The world’s largest transhipment hubs are exposed to numerous risks, from poor underlying demand to increasing use of direct services, however, strong links to new mega-alliances that can guarantee capacity and smooth operations could provide opportunities as well as risks, according to shipping consultancy Drewry.
Throughput at Singapore after the first six months of 2016 was down by 5%, while further north Hong Kong fared even worse with a half-year decline of 10%.
Transhipment volumes account for around 85% of all Singapore’s container handling and a sizeable proportion of Hong Kong’s and some of their contraction is the consequence of market share shifts to other nearby hubs. Annual growth at Singapore and Hong Kong has lagged well below the world average since 2010, while other hubs such as Tanjung Pelepas and Port Kelang have grown above trend as more carriers and alliances have moved some transhipment activity there.

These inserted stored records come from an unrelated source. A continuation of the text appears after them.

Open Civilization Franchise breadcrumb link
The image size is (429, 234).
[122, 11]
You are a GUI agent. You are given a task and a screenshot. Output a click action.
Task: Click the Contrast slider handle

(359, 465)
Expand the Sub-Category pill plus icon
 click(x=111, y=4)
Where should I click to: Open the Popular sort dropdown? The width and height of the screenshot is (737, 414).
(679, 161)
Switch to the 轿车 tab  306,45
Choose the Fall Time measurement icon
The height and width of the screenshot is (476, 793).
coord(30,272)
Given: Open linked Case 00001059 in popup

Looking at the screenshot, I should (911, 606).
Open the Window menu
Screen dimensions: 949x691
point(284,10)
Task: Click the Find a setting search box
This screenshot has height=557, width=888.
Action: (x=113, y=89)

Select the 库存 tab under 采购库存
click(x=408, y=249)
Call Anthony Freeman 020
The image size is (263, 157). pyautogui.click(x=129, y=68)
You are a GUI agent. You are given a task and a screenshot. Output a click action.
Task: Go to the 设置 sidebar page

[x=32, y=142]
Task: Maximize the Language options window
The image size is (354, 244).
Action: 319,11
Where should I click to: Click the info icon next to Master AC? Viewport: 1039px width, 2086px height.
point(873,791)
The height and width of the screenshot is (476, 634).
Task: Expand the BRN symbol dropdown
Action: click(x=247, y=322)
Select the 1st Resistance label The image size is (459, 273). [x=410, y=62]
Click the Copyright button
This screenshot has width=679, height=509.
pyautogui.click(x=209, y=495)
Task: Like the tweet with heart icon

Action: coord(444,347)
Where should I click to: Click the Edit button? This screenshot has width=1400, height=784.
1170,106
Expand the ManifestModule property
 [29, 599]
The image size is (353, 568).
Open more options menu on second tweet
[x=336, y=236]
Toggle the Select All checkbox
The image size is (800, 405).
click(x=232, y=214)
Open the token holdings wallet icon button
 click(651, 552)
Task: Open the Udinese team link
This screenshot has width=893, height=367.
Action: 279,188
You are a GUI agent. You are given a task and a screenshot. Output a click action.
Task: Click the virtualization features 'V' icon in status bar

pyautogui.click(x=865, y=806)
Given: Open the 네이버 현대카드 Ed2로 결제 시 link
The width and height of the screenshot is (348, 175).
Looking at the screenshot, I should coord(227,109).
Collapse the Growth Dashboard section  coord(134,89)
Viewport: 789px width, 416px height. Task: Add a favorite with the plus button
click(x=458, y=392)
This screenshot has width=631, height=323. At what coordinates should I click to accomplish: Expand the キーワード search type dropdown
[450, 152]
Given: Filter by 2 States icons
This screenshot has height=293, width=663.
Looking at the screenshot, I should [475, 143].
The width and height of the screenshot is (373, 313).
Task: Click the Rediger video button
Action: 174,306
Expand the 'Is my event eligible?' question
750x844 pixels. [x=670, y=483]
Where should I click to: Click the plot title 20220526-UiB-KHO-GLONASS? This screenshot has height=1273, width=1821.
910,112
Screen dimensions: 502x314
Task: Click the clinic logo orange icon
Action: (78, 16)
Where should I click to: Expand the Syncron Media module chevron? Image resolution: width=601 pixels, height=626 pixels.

The ports’ customers, ocean carriers, are under financial pressure to reduce their operational costs and some of their actions have accelerated the shift towards more direct calls at the expense of transhipment. More previously feedered ports are being added to mainline services to save on feeder costs. The addition of more ports on to weekly loops has extended the round voyages of services, requiring additional ships to maintain the frequency, helping absorb surplus vessel capacity.
Increased demand and new terminal infrastructure in emerging markets such as Indonesia, Vietnam and Malaysia, has also helped to attract more direct services.
Having fewer but larger alliances poses another risk to all transhipment-heavy ports as it will reduce the client pool for terminal operators and will see business won and lost in much bigger “chunks”, according to Drewry.
However, Drewry added that the rise of the mega-alliances could actually be beneficial to larger transhipment ports where there is ample capacity to cater to increasing alliance-level volumes.